Quote Quote by jimmy1200
snakes have been known to "stun" their prey before eating it,and in some cases they would open their mouth and wait for the prey to walk into its mouth. this is not done secretly, but within a wide open area, face to face, which brings up the question of why would the prey walk into a death trap, unless it was influenced to do so. thanks for the responses, but the question is still raised.

edited:is the prey really stunned, or is it being influenced by the predator
The word "stun" suggests incapacitation which would then make it difficult for the prey item to waltz on into the waiting jaws of the snake, some clarification is required.

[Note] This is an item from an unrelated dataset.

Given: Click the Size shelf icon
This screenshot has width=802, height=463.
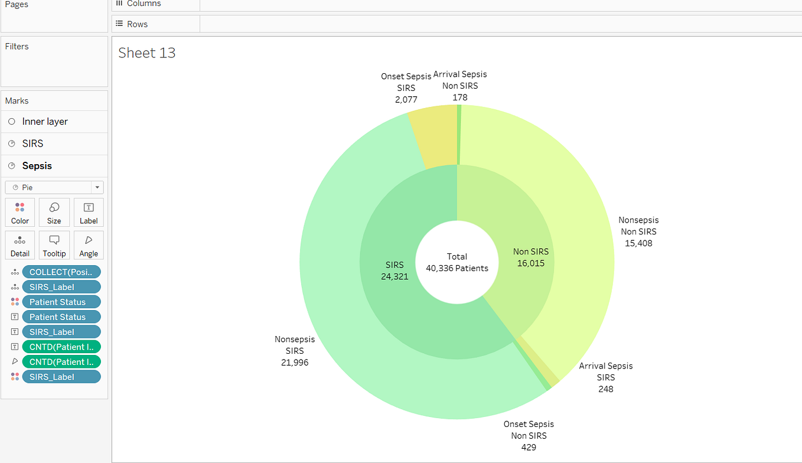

I don't profess to be an expert on snakes, but I have made a significant effort to study herpetology by owning and/or working with numerous snake (and other reptile) species and studying with herpetology researchers. The closest thing I can relate your description to would be caudal luring practiced by certain snake species such as death adders, juvenile green tree pythons, some viper species, etc. The "influence" over the prey is by attracting them to approach the hidden snake by wriggling the tip of the tail to mimic a food item of the snake's intended prey. The animal could be viewed as "walking up to" the snake since it apparently is pursuing prey for itself, when in reality the opposite is true. However in this case I doubt the snake has its mouth open wide enough for the food to enter since snakes typically go after prey items much larger than the mouth and opening its mouth to accommodate such an item would restrict its senses of sight and smell (driven by tongue/Jacobson's organ interaction) thus reducing its ability to capture the prey.

It also stands that if snakes could simply convince the prey item to sacrifice itself, then why would they develop such elaborate (and risky) capture techniques as venom injection or constriction.